I listen to these conversations with my fingers in my mouth, nails bitten almost to the knuckle. My gloves are off and my legs are jumpy on the radiator, seeming to fall asleep without warning every ten or fifteen minutes. I am more distracted than usual by things in my periphery: the swarm of dust motes, the carpets creeping up the walls.
“You know I heard Mark Kemper telling Toby Thorpe he thought you were interesting.”
It takes a moment to realize this last is directed at me. I raise one hand, rashed as something burning, raise one eyebrow to match.
“You can pull that face all you like,” I am admonished. “I’m just repeating what I heard.”
* * *
THERE ARE PICTURES of my grandmother on the kitchen dresser. The skin like webbing, the eyes like something stapled in place.
My mother claims I have my grandmother’s genes, that they come to us all eventually. She says I get more sympathy than she ever did.

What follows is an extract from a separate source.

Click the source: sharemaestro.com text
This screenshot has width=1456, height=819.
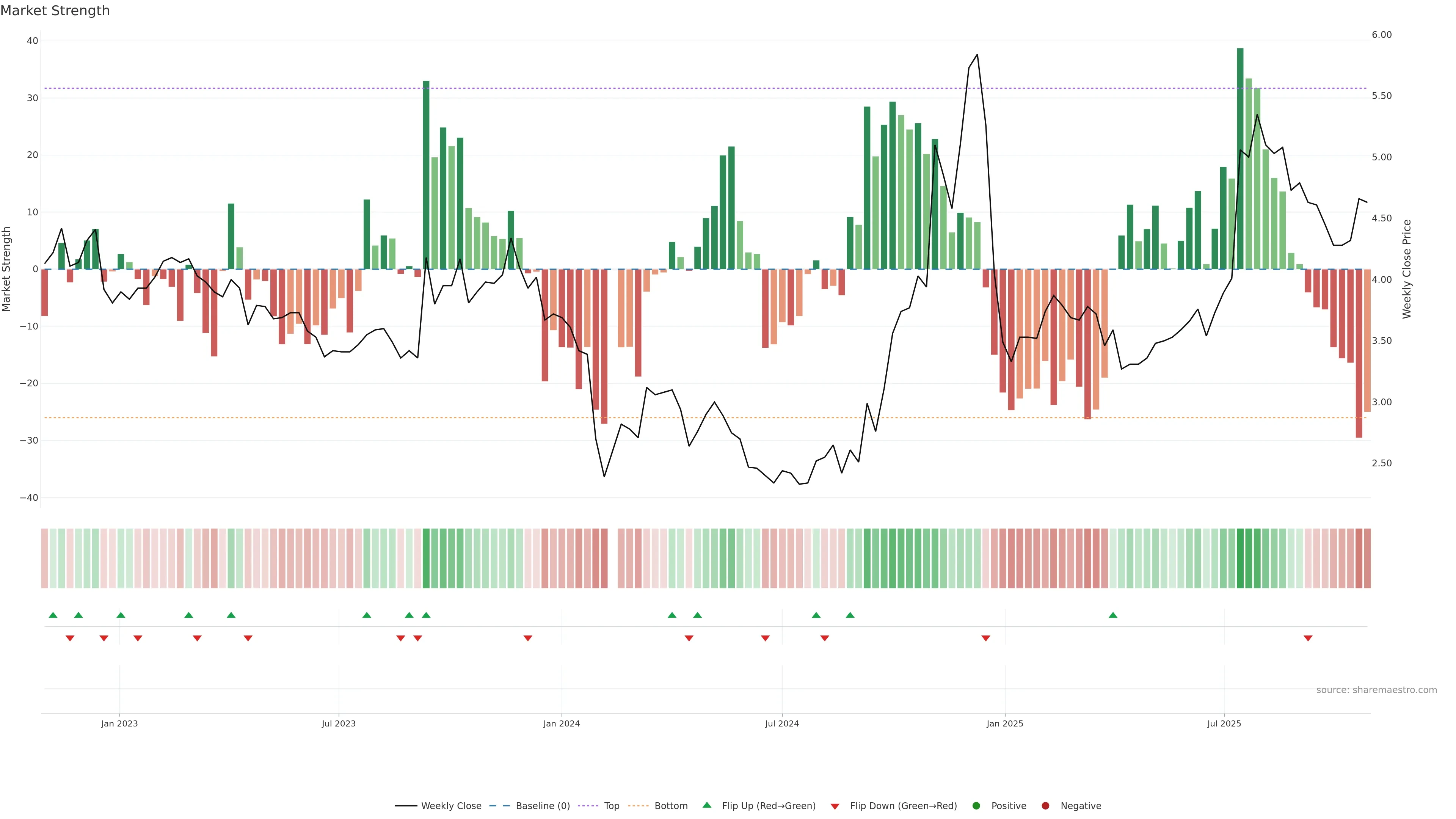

“Your grandmother was a Party Animal,” she tells me, though her usual phrase is Party Girl. “She’d come home at night with glasses she’d stolen from wine bars, beer mats, doughnuts by the boxload. She’d bring back men I didn’t like.”
“Where was Granddad when this was happening?” I ask, by rote.
“Your granddad wasn’t around by this point,” she returns as usual, a voice like fingers breaking in a door.
She shows me snapshots from her green velour-bound album. My grandmother in balding velvet boots, a tinsel wig. A wedding shot with wineglasses, lips red as something chewed to death. Her teeth, so claims my mother, were porcelain implants, a fact I resent since in recent weeks I have had to settle for a metal brace holding six resin moldings in my mouth.
“She would have liked you, I’m sure,” my mother tells me, as if it isn’t generally expected that people ought, at the very least, to tolerate their grandchildren.